4) . I know I’m a far ways away from being able to claim myself a world-traveler. But I’d like to think that I have met a wide variety of people, nationalites and whatnot. One thing about the people we met in South Africa... they reminded me a lot of Pinoys and Hawaiians. Super hospitable and super friendly. They asked a lot of questions about where we were from and what the Philippines is like... and how we were finding our stay... things like that. One lady shared her table with us at the organic market. She had her two children with her… this beautiful girl of about 6 and a baby that looked so cherubic I was looking for wings. We had a pleasant conversation with her about the Philippines and about Jo’Burg. It ended with her giving us a list of really good restaurants we might enjoy trying while we were in the area. Even in the Sandton Mall, there was a café that became part of my daily routine. While Mama was off saving the world with the other delegates, I’d sometimes stop by this café and have coffee or dessert. The waiters were unfailingly polite… having recognized me as a familiar stranger after three consecutive visits. Once, a man at the next table bought me and my mom dessert because he’d overheard us trying to decide which one to share. And no, he wasn’t trying to put the moves on us. He joined us at our table and we had a good time chatting with him. It’s moments like that that flavor the meat of your trip.

5) Promise this is my last segment. I know this is super long already.

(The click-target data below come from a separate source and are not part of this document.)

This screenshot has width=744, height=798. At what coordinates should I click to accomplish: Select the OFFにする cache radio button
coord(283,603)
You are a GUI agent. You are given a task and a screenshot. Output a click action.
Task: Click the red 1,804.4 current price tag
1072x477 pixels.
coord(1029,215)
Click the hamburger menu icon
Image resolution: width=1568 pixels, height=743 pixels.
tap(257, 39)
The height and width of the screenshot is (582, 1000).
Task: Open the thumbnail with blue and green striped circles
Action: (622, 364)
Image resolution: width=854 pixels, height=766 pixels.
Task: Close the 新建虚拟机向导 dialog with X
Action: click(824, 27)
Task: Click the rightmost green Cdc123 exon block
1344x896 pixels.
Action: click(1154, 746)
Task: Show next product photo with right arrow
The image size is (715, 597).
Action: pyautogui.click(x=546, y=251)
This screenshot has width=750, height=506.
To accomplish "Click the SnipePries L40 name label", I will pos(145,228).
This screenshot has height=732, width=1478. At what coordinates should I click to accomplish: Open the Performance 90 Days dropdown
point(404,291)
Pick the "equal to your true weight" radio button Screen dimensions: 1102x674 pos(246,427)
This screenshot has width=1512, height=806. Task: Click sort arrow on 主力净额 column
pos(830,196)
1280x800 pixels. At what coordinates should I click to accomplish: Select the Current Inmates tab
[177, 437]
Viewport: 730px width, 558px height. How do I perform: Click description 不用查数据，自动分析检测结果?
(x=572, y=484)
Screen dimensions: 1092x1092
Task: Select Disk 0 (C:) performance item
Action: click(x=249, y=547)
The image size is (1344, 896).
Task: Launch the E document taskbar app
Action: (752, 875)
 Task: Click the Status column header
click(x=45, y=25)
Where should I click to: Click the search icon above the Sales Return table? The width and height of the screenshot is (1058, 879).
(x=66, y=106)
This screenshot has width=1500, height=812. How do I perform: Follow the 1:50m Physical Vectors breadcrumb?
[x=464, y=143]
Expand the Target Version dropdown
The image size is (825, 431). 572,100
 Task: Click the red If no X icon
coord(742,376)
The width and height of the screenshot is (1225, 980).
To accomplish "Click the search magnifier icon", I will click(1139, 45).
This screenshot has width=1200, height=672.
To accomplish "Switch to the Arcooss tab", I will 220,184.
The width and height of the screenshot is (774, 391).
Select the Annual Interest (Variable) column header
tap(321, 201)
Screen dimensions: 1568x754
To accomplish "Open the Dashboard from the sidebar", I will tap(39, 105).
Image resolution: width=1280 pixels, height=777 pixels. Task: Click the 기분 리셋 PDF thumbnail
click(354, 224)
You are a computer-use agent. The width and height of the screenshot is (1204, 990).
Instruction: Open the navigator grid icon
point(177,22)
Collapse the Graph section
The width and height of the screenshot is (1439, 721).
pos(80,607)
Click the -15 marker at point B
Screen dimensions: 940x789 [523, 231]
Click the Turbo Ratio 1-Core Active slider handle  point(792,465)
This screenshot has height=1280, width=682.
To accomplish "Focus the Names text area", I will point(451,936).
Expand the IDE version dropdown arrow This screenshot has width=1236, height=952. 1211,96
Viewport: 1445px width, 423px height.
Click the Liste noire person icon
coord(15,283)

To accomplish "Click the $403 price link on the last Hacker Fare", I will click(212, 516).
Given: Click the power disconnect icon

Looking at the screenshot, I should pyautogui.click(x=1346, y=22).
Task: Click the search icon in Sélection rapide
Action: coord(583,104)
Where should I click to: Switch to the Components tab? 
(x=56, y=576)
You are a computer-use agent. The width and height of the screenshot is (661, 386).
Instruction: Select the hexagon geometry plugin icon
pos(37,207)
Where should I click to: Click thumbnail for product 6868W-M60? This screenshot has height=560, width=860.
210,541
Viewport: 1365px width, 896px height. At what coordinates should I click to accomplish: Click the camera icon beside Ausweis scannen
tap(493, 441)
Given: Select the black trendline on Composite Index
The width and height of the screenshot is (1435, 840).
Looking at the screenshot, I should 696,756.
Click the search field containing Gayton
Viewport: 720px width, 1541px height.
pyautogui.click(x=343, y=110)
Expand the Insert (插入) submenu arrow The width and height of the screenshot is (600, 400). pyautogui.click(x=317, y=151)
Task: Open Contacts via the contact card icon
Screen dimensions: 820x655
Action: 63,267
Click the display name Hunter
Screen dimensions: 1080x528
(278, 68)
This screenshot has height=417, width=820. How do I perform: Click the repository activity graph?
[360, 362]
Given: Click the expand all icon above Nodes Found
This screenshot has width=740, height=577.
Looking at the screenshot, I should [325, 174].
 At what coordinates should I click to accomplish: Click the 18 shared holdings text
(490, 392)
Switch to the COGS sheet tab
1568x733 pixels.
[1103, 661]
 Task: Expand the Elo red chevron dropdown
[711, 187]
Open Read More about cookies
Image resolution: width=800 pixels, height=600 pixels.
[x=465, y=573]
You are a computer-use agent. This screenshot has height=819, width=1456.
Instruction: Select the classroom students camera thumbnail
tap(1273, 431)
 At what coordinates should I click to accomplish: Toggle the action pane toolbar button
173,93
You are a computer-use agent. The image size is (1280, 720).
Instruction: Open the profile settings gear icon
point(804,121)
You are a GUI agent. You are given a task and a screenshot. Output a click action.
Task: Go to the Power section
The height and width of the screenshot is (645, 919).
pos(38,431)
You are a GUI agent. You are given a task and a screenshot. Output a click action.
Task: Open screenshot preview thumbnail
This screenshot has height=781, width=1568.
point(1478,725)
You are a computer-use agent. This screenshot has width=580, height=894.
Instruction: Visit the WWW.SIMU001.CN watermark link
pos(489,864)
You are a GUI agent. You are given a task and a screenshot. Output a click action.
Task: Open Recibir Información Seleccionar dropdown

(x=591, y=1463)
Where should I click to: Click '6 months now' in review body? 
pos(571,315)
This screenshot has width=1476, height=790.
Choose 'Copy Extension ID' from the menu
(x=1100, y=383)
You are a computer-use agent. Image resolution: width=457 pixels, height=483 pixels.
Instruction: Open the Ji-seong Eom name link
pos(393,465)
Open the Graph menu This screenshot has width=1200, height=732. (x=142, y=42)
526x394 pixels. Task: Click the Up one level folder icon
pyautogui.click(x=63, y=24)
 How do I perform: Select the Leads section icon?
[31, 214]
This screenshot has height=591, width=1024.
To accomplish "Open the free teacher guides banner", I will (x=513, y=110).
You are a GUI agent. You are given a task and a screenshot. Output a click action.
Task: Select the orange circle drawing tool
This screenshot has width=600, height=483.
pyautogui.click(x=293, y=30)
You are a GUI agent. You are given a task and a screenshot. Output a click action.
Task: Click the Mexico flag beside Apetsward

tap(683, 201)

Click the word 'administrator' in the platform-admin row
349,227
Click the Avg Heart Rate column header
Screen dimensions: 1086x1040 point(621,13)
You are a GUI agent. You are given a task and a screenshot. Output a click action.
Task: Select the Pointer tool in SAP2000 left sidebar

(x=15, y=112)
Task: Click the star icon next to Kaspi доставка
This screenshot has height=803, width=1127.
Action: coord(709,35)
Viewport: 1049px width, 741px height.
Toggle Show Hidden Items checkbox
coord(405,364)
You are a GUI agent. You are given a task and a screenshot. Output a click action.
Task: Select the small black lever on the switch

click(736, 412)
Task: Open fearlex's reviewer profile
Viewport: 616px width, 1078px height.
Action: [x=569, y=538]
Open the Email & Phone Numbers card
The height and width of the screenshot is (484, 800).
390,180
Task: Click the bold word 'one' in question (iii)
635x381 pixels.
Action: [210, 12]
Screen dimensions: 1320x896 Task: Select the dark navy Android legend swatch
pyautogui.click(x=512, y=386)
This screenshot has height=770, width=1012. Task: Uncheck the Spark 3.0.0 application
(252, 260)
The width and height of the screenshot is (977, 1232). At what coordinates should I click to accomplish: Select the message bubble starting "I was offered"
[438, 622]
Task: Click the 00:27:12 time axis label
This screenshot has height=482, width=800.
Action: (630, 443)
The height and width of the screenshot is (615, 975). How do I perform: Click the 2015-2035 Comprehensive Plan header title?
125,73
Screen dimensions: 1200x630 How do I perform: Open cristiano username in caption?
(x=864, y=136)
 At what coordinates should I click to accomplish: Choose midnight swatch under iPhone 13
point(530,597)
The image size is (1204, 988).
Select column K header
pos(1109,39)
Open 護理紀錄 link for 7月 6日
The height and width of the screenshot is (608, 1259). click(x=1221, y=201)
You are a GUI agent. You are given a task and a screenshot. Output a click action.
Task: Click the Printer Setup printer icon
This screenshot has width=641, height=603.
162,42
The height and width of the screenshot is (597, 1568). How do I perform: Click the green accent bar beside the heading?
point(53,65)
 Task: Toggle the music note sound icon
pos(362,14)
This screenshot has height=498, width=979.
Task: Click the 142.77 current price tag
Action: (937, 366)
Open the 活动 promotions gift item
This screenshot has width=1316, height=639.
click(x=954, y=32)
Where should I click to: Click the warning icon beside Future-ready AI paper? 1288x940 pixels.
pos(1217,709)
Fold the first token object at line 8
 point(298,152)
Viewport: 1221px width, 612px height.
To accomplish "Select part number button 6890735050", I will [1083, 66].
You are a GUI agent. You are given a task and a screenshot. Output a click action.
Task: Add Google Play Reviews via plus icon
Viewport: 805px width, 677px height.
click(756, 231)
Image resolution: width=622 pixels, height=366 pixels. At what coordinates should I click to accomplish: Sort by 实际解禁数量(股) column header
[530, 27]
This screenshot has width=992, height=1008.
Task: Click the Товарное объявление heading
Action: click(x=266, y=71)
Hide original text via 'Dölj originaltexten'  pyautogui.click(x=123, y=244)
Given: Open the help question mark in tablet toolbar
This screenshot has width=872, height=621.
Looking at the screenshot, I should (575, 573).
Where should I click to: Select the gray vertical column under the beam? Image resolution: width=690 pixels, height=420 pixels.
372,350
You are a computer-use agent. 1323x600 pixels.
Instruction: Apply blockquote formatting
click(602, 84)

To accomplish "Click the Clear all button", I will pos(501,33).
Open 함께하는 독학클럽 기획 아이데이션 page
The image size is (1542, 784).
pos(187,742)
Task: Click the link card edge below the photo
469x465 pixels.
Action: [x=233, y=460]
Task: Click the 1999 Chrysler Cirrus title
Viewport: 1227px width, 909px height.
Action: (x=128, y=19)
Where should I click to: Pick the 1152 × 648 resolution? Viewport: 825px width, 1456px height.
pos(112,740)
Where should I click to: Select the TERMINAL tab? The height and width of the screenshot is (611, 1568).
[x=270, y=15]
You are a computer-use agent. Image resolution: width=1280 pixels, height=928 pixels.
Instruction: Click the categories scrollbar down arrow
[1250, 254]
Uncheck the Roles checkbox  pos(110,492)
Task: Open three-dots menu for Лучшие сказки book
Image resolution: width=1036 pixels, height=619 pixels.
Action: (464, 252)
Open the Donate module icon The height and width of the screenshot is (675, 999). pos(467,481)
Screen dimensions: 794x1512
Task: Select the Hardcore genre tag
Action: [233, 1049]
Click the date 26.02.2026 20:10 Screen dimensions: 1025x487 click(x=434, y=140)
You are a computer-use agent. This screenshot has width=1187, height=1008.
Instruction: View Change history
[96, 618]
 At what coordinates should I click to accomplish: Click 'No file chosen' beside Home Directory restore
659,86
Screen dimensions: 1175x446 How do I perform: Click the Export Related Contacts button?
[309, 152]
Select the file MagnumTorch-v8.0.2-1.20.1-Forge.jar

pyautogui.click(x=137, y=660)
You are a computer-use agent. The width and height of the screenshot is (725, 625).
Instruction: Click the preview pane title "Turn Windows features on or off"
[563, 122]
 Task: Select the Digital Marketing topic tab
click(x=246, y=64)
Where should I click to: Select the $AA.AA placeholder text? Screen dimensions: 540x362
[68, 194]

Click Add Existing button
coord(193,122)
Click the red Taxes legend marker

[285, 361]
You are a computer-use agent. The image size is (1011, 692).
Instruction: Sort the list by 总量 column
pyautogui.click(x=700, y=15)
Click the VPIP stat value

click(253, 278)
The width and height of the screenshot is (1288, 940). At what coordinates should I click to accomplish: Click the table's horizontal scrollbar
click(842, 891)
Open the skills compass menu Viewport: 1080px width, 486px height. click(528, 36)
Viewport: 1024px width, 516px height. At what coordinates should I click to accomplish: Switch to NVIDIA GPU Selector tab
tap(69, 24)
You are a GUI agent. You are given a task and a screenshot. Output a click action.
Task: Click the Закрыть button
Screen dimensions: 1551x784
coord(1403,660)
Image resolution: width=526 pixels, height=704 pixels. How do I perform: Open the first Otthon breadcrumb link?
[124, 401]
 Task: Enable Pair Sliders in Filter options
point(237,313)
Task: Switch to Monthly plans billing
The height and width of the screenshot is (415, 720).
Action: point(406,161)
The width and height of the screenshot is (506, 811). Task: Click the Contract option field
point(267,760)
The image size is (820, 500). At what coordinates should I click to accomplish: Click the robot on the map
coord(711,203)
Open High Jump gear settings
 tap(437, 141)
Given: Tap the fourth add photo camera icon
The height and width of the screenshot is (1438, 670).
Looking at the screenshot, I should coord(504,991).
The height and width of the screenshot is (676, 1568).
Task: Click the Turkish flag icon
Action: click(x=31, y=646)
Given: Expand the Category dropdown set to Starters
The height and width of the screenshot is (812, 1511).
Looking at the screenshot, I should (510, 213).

As part of the World Summit, there was this Expo Village that was built to showcase African crafts, sustainable projects etc. It was really interesting. There was a flea market and people selling goods made by cooperatives and made from mostly indigenous or recyclable materials. And there were a lot of stalls that showcased their earth-friendly projects. One of the coolest places at the expo was a stall called "The Unplugged Kitchen" ... they made this cafe where everything was cooked by solar power and this new gel that doesn’t use fossil fuel. To make sure nothing went to waste they tell you to tell them how much to put on your plate. Real meals people... (chicken curry, mashed potatos, frankfurters, beef stew). The chairs and tables (actually even the cafe itself) were made from discarded soda cans. Quite possibly one of the neatest and most clever ideas I’ve come across ever.

Interesting photos:
The Lesedi Women
The Unplugged Kitchen stove:

*Whew* Nine days in a kind of nutshell.